- Opening Delimiter -

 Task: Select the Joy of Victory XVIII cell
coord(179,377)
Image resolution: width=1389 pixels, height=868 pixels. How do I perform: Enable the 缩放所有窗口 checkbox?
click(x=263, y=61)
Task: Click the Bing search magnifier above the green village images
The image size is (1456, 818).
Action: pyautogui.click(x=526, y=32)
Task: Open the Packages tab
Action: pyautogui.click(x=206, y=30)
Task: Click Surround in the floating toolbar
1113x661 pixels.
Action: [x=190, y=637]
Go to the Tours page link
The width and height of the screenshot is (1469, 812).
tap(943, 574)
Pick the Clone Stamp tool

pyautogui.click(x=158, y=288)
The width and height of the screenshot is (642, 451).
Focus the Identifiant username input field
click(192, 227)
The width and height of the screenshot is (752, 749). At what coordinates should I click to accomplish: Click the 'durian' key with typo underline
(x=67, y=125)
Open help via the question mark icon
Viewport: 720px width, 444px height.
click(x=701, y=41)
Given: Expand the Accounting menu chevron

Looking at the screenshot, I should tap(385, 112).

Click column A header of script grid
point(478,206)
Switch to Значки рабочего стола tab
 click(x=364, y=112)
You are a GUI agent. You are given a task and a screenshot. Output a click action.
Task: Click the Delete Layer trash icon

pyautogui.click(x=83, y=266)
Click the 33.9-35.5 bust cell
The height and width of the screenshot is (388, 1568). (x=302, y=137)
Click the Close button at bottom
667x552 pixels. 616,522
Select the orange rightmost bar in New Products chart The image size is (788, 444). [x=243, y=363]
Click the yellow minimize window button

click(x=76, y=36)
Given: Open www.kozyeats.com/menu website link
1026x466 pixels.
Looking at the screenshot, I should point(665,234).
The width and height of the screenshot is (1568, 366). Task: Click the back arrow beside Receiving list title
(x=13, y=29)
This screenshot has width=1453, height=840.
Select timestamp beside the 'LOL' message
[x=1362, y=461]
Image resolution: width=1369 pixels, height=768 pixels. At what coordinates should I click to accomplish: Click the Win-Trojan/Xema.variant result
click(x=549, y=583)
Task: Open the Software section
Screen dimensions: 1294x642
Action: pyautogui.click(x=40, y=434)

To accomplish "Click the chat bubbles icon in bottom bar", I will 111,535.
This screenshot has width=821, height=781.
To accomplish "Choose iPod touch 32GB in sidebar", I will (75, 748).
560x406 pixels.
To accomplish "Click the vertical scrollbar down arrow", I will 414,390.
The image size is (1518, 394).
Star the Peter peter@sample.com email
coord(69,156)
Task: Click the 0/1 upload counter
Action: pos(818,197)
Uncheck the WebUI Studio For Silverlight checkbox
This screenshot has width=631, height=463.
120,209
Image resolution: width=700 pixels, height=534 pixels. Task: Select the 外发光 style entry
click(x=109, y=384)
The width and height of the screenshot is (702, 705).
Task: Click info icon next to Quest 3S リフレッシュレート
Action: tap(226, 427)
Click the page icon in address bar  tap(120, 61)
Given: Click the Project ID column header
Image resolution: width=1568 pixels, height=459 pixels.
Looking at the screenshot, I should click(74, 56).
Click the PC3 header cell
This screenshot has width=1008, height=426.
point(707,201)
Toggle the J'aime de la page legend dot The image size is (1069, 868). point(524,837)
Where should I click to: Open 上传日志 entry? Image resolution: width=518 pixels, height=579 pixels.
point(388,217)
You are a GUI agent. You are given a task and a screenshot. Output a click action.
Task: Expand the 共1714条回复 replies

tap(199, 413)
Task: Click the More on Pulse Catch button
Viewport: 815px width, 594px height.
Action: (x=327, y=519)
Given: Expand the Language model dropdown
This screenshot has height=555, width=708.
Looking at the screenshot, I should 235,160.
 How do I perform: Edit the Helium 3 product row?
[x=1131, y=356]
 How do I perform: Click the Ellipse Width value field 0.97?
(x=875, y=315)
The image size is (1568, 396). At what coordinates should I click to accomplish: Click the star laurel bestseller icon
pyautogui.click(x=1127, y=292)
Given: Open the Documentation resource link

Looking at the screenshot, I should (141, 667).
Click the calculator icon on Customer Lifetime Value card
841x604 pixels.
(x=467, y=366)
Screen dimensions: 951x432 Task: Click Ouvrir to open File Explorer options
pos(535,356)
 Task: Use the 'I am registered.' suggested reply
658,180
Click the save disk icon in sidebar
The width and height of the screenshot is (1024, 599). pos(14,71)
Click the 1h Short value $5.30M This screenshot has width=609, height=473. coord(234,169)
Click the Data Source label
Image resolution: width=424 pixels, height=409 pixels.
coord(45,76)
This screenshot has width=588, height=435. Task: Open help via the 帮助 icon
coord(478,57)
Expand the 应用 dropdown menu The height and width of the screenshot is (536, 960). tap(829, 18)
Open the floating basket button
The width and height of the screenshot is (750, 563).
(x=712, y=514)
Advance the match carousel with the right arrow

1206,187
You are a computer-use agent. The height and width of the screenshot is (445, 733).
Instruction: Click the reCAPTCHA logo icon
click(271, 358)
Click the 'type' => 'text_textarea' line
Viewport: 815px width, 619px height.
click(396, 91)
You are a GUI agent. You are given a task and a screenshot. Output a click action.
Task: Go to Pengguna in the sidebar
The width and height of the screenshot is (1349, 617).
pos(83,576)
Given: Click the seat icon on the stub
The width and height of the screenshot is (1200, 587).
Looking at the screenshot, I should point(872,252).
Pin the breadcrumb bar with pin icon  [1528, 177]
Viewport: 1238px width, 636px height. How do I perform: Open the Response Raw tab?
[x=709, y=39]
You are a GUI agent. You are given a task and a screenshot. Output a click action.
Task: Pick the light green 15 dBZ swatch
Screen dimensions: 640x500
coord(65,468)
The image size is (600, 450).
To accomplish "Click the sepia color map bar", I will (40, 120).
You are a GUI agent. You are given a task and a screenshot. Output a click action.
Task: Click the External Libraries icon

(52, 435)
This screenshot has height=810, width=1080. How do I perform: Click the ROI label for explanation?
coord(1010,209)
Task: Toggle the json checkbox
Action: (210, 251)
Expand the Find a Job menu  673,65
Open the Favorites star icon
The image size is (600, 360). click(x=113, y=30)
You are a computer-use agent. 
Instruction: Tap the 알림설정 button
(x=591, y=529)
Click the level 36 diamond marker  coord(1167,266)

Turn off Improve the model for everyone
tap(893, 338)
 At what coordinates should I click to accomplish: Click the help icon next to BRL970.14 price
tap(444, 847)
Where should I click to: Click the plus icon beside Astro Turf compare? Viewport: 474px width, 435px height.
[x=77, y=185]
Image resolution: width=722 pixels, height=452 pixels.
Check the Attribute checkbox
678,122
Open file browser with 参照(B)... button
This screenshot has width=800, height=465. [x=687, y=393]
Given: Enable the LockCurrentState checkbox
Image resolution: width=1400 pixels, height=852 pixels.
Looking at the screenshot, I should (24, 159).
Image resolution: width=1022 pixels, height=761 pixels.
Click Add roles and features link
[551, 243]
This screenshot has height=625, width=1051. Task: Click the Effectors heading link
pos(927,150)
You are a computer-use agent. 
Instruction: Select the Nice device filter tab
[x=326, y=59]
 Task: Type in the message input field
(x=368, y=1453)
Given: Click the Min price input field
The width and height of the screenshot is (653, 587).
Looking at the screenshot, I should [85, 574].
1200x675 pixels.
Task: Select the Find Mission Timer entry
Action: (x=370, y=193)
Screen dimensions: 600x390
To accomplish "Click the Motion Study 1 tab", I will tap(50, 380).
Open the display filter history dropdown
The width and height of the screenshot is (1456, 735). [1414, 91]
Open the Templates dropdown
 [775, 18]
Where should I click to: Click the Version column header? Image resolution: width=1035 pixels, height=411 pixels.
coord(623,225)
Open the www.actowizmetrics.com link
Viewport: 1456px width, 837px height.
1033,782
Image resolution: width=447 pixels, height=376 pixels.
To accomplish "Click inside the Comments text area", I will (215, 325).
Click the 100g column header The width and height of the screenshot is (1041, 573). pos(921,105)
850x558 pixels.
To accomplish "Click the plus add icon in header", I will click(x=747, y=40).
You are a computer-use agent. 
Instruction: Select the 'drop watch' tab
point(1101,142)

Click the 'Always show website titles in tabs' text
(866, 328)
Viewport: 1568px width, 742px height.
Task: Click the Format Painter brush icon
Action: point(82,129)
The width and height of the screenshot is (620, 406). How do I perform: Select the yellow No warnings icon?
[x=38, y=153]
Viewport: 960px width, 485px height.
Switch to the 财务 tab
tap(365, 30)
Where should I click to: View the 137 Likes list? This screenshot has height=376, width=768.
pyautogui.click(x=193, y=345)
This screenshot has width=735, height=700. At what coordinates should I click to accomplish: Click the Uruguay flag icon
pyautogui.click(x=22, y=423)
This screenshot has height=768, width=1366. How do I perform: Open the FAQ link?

- Closing Delimiter -

= YOUR INSTRUCTIONS =
Reproduce the lines above, beginning at the line with "Task: Click the External Libraries icon" and stopping after the line with "Click the level", exactly as they are.

= SOLVED EXERCISE =
Task: Click the External Libraries icon

(52, 435)
This screenshot has height=810, width=1080. How do I perform: Click the ROI label for explanation?
coord(1010,209)
Task: Toggle the json checkbox
Action: (210, 251)
Expand the Find a Job menu  673,65
Open the Favorites star icon
The image size is (600, 360). click(x=113, y=30)
You are a computer-use agent. 
Instruction: Tap the 알림설정 button
(x=591, y=529)
Click the level 36 diamond marker  coord(1167,266)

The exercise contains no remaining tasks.